If you follow this blog or read our column in the King County Bar Bulletin, you know that I have been working with another well-respected jury consultant, Kevin Boully, to develop the study of Jury Economics, which is behavioral economics applied to jury decision-making. Behavioral economics has become a critical field of study across many industries due to its focus on the predictably irrational ways in which people act and make decisions.

Jury economics tells us that there are three core components to all jury decision-making: 1) it is egocentric; 2) it is economical; and 3) it is symbolic. In this blog, I want to focus on egocentric jury decision-making and what it means for jury selection. Before we do that, you might ask, what is egocentric jury decision-making? I’ll start with a great quote and then get more concrete.

In his phenomenal commencement address, author David Foster Wallace described the human experience in this way:

“Everything in my own immediate experience supports my deep belief that I am the absolute center of the universe; the realest, most vivid and important person in existence. We rarely think about this sort of natural, basic self-centeredness because it’s so socially repulsive. But it’s pretty much the same for all of us. It is our default setting, hard-wired into our boards at birth. Think about it: there is no experience you have had that you are not the absolute center of. The world as you experience it is there in front of YOU or behind YOU, to the left or right of YOU, on YOUR TV or YOUR monitor. And so on. Other people’s thoughts and feelings have to be communicated to you somehow, but your own are so immediate, urgent, real.”
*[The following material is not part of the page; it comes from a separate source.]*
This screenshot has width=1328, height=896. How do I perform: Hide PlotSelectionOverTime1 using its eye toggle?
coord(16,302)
Egocentric jury decision-making is the application of this idea to juries. Everything jurors perceive about a case is filtered through their own egocentric lenses. To be more specific, what jurors hear at trial is judged against their own personal beliefs, experiences, attitudes, and general feelings. Evidence, testimony, and arguments that go against jurors’ own personal beliefs and experiences are most often rejected, ignored, or explained away. This is what makes jury decision-making so egocentric: often, it is the juror’s reality that matters more than the facts of the case.
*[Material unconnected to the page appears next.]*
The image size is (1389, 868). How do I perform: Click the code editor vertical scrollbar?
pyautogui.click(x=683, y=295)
While this has always been true with jurors, it is becoming even more important with a new generation of millennial jurors stepping into the jury box. For example, according to a 2019 national survey that we conducted, 82% of jury-eligible millennials said they would decide a case based on their own beliefs about right and wrong if those beliefs conflicted with the law.

This is not particularly surprising given that several studies have shown that rates of narcissism are at all-time highs in the United States. What is surprising is how many attorneys neglect this fundamental component of jury decision-making in voir dire.

If jury decision-making is egocentric, it is critical that attorneys get jurors to open up about their personal experiences and attitudes in voir dire so that they can identify potential jurors who are going to reject their evidence, testimony and arguments out of the gate. Yet this rarely seems to happen. Instead, we tend to see three misguided strategies: 1) the attorney talks more than the jurors (talk about egocentric!); 2) the attorney tries to sell the case (it doesn’t work) ; or 3) the attorney focuses on jurors with favorable experiences and attitudes (outing the “good” jurors to the other side).

I’ve written extensively about the shortcomings of these three strategies, but the point of this blog is that these strategies ignore the fundamental tenet that jury decision-making is egocentric.

What makes this most painful to watch is the awareness of how easily attorneys can account for egocentric jury decision-making by asking direct questions about relevant experiences and attitudes. For example, a defendant in a medical malpractice case should ask questions about previous negative experiences with doctors, beliefs that doctors rush through care, and so on.

Some attorneys have concerns about “tainting the pool” with these kinds of questions, but the reality is that you have two opportunities to find out if a juror has a belief or experience that is going to undo your case in deliberations: 1) in voir dire when you can do something about; or 2) when the verdict comes in and you are powerless.